Records for the exercise:
[Start of Attachment]
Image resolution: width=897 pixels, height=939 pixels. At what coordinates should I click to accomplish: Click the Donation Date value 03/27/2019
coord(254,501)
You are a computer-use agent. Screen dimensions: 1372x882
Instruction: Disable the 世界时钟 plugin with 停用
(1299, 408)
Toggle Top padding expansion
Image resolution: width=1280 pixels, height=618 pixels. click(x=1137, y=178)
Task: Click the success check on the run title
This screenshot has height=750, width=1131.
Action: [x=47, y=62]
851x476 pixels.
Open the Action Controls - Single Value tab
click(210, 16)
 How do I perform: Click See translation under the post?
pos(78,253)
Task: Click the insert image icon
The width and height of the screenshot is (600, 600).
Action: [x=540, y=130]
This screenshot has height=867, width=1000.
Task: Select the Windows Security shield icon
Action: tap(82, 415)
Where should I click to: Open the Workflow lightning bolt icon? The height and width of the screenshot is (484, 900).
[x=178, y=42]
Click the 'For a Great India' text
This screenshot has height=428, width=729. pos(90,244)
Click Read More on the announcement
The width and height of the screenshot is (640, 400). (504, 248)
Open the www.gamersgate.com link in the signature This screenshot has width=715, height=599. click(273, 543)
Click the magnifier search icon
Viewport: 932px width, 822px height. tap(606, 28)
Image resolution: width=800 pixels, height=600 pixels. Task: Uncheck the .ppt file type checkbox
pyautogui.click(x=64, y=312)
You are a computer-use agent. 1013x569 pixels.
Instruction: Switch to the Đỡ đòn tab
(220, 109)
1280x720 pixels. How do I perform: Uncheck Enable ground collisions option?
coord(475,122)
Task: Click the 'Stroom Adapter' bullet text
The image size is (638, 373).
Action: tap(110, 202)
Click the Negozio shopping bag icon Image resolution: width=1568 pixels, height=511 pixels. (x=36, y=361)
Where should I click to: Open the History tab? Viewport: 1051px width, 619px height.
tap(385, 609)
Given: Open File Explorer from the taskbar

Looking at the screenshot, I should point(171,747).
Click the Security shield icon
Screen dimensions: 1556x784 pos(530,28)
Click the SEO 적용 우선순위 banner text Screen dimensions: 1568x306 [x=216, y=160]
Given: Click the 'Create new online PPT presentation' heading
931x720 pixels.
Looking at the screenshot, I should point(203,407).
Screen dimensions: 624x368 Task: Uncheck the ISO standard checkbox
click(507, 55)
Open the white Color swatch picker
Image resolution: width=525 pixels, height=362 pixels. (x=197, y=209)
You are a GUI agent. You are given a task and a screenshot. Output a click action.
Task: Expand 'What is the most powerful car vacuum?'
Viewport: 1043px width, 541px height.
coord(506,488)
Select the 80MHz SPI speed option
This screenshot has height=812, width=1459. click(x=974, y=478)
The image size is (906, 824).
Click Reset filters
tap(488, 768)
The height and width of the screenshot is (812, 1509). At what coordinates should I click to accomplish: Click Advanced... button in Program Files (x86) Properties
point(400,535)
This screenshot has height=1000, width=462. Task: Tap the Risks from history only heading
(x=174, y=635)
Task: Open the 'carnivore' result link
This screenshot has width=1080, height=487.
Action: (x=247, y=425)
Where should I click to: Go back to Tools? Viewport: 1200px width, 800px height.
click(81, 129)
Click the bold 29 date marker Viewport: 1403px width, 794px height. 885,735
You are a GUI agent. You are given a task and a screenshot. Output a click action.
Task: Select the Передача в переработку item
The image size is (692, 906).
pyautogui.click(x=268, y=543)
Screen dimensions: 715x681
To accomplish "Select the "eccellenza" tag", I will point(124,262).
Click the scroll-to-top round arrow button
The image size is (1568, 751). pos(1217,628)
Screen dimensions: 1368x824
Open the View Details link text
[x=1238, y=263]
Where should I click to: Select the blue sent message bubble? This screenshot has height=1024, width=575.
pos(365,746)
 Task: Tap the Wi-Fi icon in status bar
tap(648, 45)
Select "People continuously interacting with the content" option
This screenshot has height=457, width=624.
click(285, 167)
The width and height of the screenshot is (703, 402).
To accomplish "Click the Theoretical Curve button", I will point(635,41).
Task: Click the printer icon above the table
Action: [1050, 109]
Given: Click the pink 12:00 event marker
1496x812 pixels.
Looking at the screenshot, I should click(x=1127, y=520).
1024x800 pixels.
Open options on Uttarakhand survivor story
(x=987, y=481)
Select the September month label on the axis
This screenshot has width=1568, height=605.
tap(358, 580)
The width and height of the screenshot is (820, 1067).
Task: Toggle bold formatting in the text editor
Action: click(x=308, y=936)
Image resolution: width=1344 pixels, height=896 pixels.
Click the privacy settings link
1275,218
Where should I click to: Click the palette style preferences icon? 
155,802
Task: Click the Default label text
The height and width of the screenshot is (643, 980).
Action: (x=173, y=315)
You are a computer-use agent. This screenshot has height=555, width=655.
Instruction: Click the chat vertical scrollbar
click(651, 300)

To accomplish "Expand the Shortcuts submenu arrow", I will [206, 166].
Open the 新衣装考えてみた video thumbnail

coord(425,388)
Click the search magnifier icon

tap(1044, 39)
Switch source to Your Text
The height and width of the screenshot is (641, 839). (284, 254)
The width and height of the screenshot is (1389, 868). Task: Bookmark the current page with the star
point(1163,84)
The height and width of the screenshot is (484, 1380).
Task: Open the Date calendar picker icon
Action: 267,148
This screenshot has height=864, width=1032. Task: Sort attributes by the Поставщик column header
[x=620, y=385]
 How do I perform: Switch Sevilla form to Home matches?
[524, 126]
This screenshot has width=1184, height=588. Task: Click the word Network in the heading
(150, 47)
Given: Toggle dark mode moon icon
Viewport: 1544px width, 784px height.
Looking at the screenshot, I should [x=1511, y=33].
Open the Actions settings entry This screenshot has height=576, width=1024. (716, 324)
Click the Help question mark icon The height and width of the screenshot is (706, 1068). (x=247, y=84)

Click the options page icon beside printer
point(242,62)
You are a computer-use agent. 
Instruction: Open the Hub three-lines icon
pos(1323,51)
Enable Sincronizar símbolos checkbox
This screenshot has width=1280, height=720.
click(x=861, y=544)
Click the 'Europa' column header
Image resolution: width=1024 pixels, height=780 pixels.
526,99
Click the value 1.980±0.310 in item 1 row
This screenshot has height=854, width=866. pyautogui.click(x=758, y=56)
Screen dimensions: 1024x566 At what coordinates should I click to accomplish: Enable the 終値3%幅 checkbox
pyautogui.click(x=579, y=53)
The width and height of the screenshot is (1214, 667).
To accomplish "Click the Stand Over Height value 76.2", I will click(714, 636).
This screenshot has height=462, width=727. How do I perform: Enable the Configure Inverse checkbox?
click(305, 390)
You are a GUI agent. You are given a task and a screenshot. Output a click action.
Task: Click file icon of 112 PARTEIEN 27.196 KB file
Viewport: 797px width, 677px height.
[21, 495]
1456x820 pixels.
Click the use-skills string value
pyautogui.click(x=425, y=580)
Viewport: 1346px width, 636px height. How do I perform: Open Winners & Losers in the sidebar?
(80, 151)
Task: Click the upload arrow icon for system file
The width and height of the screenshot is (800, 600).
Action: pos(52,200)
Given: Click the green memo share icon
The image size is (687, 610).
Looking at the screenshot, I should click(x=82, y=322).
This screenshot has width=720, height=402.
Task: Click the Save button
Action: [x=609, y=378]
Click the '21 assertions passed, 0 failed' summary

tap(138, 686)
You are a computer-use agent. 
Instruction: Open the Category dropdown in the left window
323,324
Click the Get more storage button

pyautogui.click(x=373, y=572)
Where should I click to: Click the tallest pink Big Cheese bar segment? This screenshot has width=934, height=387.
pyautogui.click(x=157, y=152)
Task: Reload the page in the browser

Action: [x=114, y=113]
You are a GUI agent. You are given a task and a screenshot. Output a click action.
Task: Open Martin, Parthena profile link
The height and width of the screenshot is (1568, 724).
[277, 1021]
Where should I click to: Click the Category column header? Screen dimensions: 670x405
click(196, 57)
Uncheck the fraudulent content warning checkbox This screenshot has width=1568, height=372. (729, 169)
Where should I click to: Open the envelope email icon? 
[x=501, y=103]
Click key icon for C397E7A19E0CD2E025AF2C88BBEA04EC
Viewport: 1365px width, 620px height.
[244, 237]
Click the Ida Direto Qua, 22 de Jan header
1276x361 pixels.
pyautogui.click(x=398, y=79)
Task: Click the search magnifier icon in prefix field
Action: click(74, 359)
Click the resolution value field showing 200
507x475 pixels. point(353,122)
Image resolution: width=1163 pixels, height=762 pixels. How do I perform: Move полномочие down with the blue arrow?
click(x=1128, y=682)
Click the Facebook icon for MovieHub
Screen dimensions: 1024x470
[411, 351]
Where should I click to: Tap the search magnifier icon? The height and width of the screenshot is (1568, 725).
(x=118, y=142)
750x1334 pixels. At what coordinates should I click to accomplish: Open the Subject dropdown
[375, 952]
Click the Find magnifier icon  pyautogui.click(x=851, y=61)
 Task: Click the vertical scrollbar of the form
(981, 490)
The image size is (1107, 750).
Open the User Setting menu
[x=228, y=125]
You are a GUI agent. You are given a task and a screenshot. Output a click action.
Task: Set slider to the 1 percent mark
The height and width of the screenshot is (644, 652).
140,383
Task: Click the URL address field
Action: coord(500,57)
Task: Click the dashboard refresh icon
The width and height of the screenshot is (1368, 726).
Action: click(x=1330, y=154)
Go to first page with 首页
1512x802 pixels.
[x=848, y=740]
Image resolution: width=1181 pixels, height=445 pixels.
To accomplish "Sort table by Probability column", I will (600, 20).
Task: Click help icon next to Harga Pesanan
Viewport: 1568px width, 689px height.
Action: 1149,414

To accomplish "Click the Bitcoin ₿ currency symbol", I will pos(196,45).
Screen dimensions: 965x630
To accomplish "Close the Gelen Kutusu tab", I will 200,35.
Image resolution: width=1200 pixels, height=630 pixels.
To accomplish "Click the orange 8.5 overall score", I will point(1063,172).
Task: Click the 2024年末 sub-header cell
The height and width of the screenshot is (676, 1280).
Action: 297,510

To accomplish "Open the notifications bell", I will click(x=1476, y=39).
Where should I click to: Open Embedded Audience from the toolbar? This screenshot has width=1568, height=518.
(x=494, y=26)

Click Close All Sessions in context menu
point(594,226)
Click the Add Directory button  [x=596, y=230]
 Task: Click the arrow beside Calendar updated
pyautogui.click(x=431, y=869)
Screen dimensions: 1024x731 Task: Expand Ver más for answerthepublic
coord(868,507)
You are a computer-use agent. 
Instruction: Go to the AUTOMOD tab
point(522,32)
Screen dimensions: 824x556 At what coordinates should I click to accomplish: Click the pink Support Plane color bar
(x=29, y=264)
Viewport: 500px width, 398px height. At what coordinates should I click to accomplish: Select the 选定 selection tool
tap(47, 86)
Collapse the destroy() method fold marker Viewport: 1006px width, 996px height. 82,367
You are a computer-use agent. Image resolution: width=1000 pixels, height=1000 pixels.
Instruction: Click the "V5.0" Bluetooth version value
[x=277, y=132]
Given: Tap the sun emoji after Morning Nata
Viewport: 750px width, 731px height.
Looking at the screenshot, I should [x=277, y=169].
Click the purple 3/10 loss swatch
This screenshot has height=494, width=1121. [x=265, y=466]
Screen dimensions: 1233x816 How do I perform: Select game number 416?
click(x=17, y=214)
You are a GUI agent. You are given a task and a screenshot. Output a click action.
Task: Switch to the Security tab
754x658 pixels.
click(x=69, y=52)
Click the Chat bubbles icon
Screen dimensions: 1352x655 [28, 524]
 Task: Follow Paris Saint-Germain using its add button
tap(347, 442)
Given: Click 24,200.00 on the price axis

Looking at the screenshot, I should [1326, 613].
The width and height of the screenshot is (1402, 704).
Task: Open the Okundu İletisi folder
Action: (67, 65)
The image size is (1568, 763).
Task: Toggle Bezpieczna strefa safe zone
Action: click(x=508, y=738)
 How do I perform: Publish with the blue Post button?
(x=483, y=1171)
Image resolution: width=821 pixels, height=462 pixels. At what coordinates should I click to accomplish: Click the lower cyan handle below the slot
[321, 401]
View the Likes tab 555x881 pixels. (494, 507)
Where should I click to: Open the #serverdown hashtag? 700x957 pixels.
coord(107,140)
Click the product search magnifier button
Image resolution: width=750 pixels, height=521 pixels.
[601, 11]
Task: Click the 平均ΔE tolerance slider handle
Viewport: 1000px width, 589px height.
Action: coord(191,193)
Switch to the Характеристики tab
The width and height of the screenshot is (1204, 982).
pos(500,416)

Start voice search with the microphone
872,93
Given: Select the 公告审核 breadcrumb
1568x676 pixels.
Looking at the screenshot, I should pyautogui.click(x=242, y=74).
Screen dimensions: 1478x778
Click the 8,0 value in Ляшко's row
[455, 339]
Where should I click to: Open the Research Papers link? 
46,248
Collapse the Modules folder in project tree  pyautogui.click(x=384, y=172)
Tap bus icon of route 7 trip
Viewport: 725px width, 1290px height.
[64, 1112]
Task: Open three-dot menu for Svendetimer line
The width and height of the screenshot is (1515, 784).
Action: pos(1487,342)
[End of Attachment]
What is needed: A single number is the whole answer here: how many lines of the material include "computer" as a word or string?

Task answer: 7